Supplied passage:
========================================

“People need to learn to accept them [people suffering from elephantiasis] and treat them the way they would treat any of your own colleagues. They are beautiful intelligent people just like us all.”
Dispelling the stigma felt by Tanzanian patients suffering from elephantiasis, also known in Kiswahili as matende, can only happen if the society accepts that such patients are normal people.
This condition is characterised by what doctors call lymphoedema or lymphatic oedema; which causes fluid to be retained in tissues due to a compromised lymphatic system, leading extreme swelling in the arms and legs.
It can be inherited or can be caused by a birth defect, although various medical reports show that it is frequently caused by parasitic infections.
Today, I am writing this message to the society, appealing to people not to discriminate those afflicted by this disease.
I have observed, during our recent program for treating such patients, that some of them are facing problems in their social lives—more so, stigma.
During a recent event in Dar es Salaam, I learnt that there are about 600 of such patients. But the question is: Where are they? The answer, as I came to realise, could be: they are in hiding in their homes.
Due to the nature of the disease affecting them, they have poor self-esteem and are often embarrassed by their appearance.
They often hide away in their homes and very seldom mingle with society, knowing it too well that society may not accept them.
They are gripped with fear and distress in the early stages of the disease as the disability begins to affect their daily lives.

========================================

Listed records:
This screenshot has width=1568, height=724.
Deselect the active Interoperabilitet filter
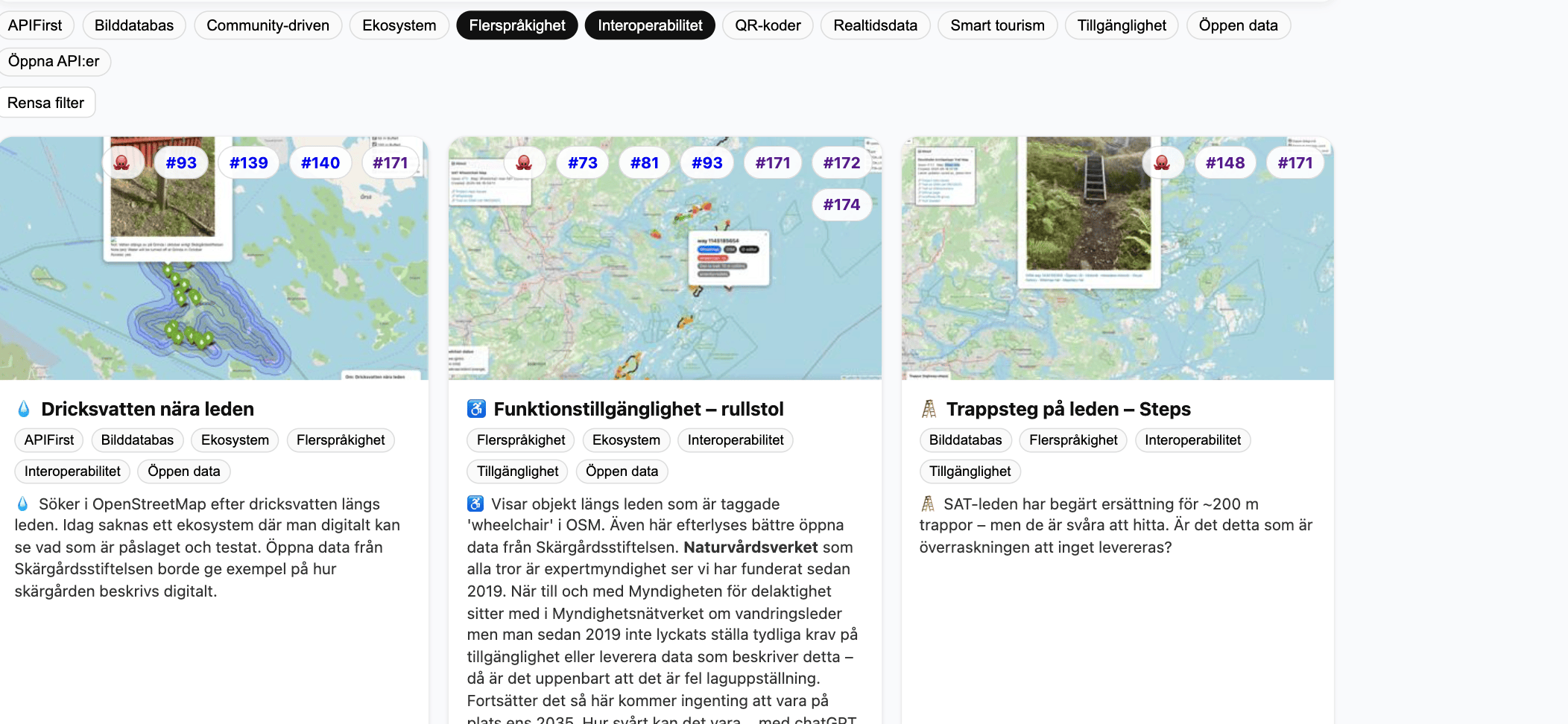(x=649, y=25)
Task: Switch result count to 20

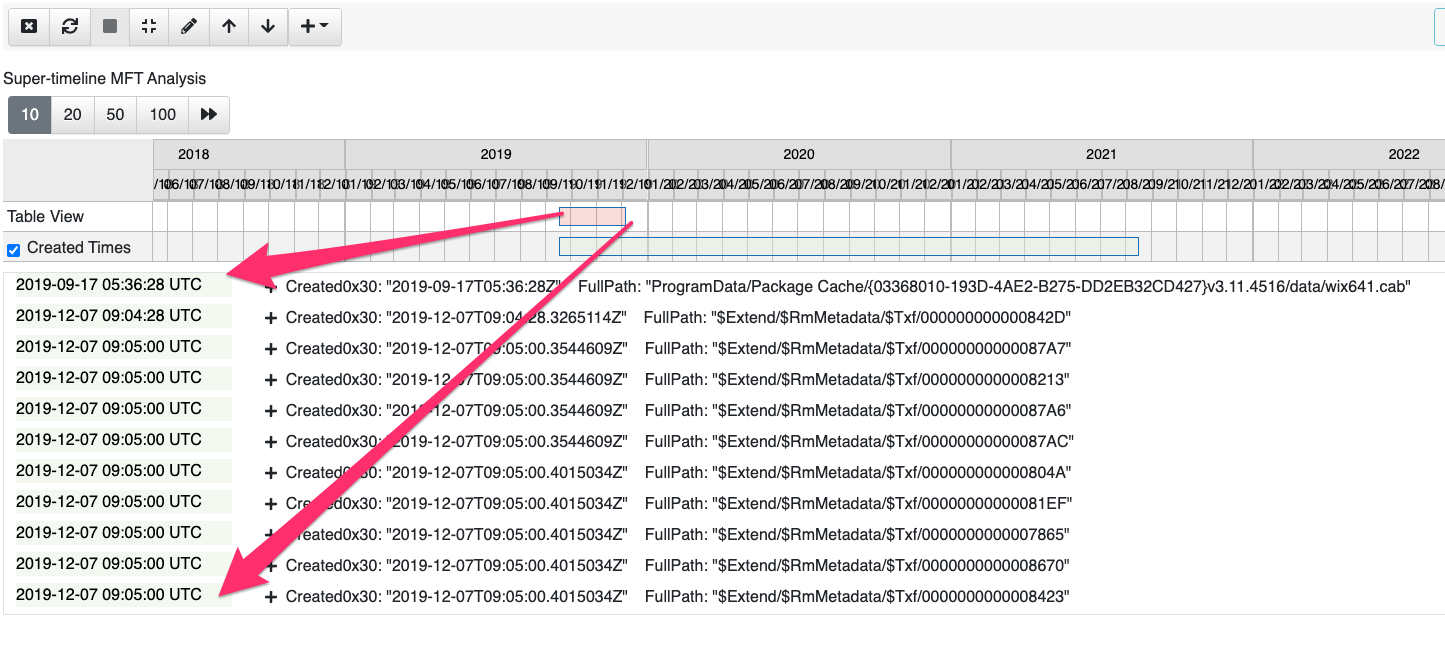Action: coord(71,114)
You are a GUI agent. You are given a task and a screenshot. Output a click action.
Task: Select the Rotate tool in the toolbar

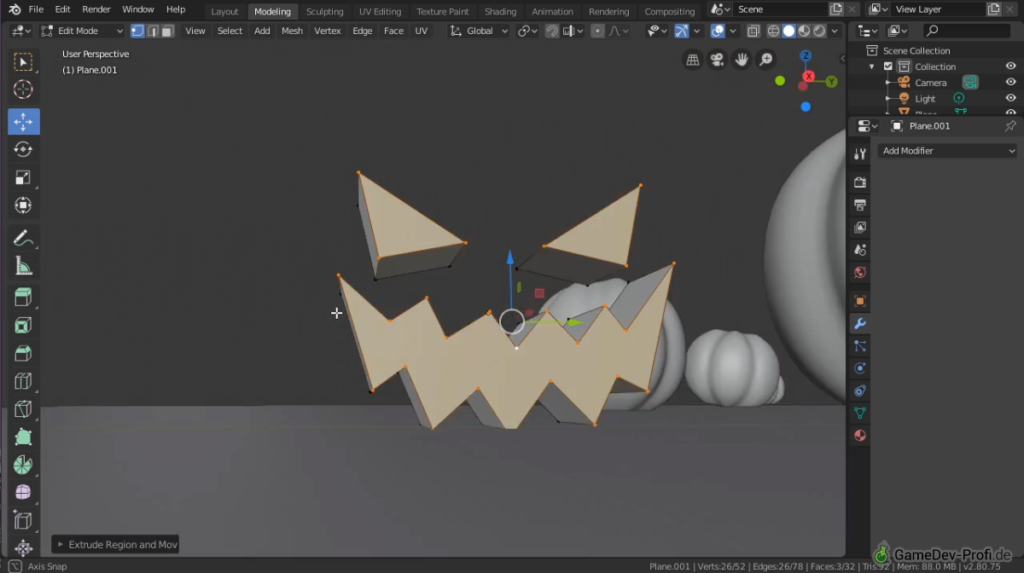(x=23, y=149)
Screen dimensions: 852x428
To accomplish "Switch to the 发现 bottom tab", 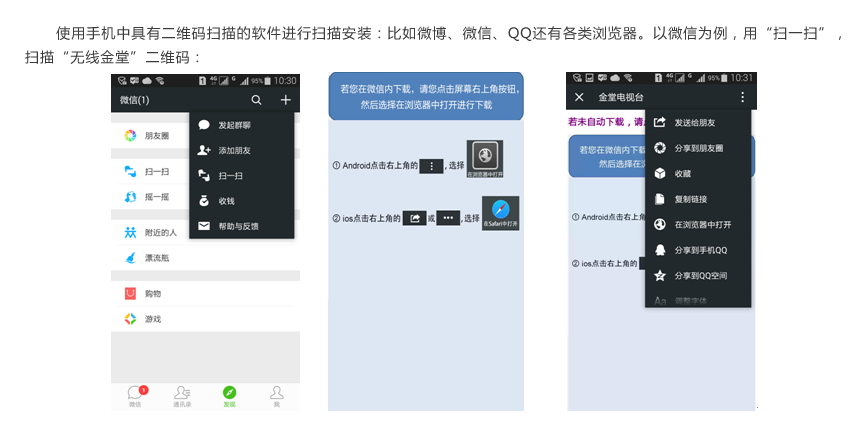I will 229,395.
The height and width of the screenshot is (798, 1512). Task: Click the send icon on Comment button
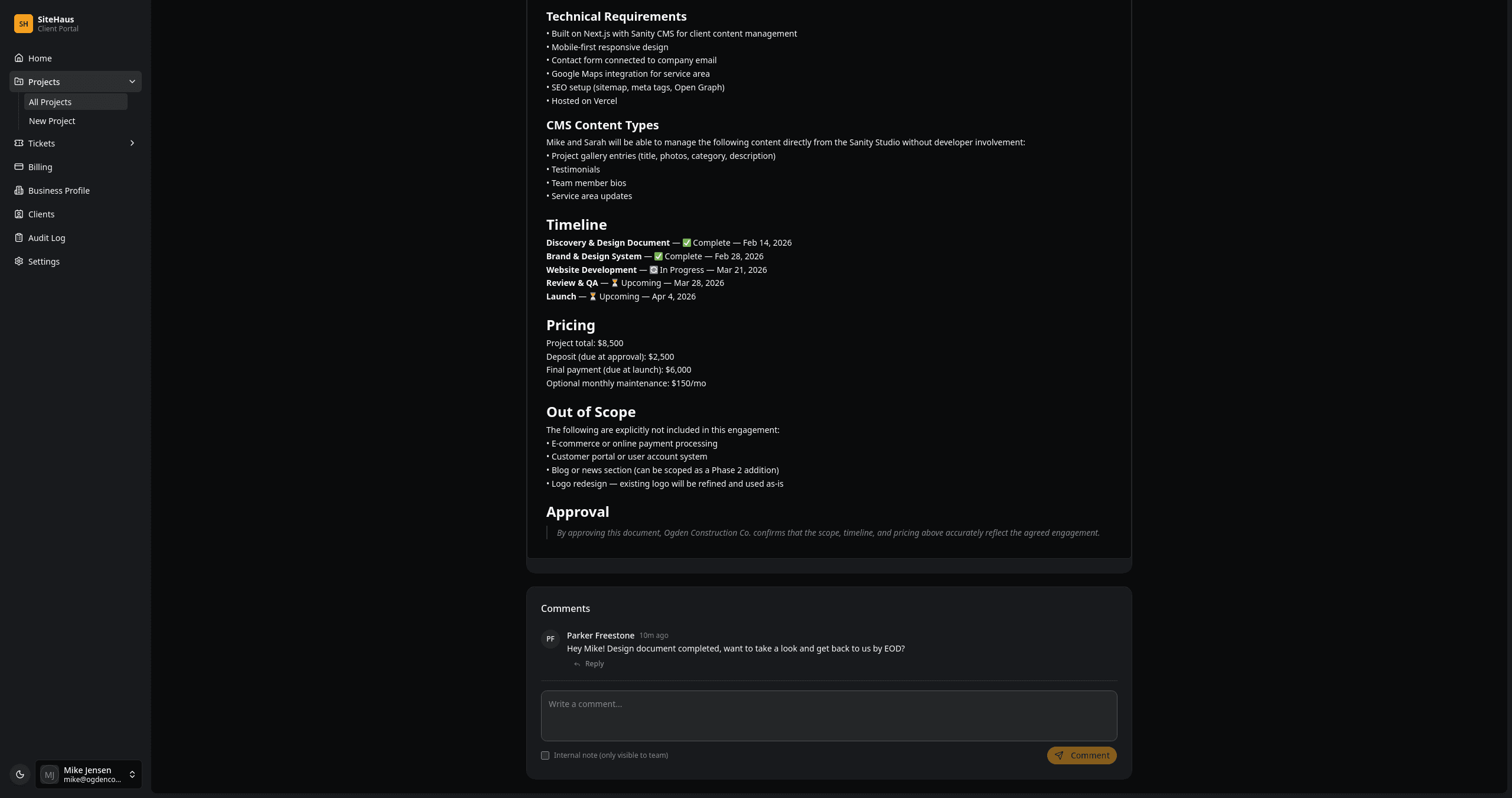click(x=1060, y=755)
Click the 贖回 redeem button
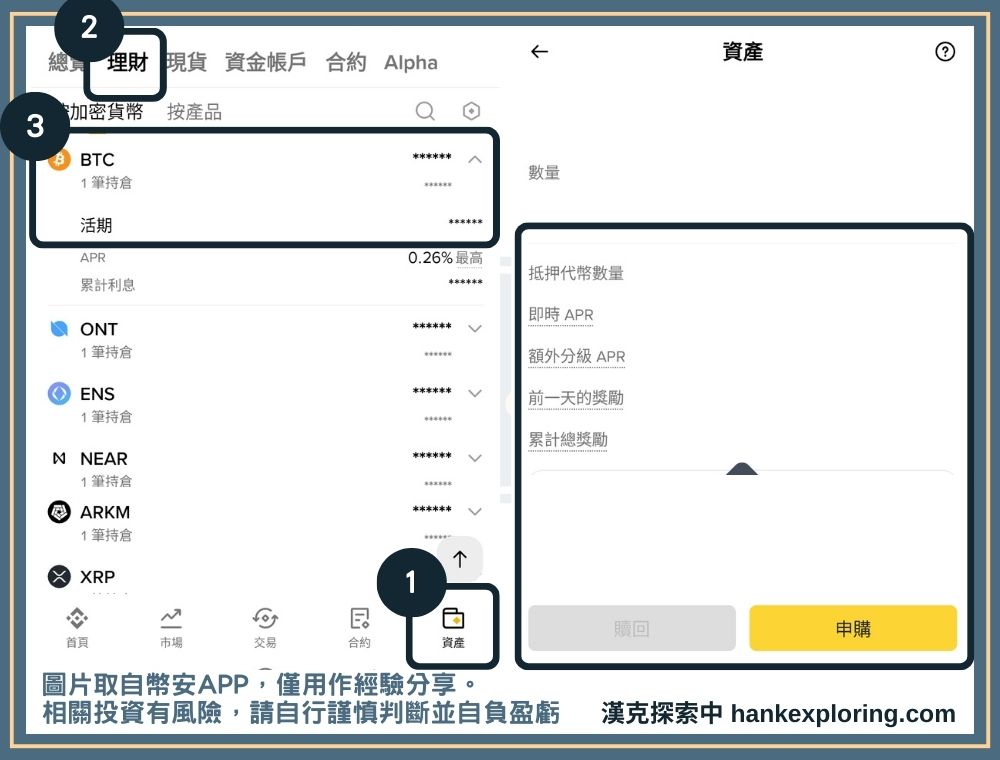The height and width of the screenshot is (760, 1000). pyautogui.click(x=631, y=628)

========================================

Questions to answer:
1 - Answer these questions using the passage on elephantiasis in Tanzania:
(a) What is the Kiswahili name for elephantiasis?
(b) About how many patients did the writer learn of during the event in Dar es Salaam?
(c) According to various medical reports, what frequently causes the condition?
2 - Continue the passage on elephantiasis in Tanzania from the point where it stops.

Answers for the exercise:
1 -
(a) Matende.
(b) About 600.
(c) Parasitic infections.

2 -
On top of all this, such a condition hinders their daily routine, be it in school or running their homes or at their jobs.
Very often, such people are stigmatised by society in rural areas and sometimes even in urban areas.
Those in school are rejected by their fellow students – there is no spontaneous invitation for them to join group activities, and such students end up skipping classes.
It is this same stigma that causes people to exhibit what I tend to believe is undesirable behaviours, such as being anxious towards such patients.
Quite often, accepting to live with it without having to have the additional discerning comments or stares from society becomes a stiff challenge for them.
Having spoken to them, I have realised something. That, without regarding the fact that some of their organs are in bad shape, such patients are actually very beautiful people.
They are very good, not only on the outside but also in their hearts. They are intelligent and humble too.
By the way, these patients are not just in Tanzania. According to the World Health Organisation (WHO), there are more than 1 billion people worldwide at risk for infection of elephantiasis.
Yet, one third are living in Africa and more than 120 million people are infected with the disease with 40 million living in our continent; while 44 million people have symptoms of the disease. This data was issued in 2015.
So, my message to all the society out there is, if anyone is having any false impression of the patients due to their appearance, please stop it.
People need to learn to accept them and treat them the way they would treat any of your own colleagues. They are beautiful intelligent people just like us all.
We must not mistreat them as already they are facing their own dilemma of having to cope with such a disease. Any mistreatment causes them to become more distressed and angered.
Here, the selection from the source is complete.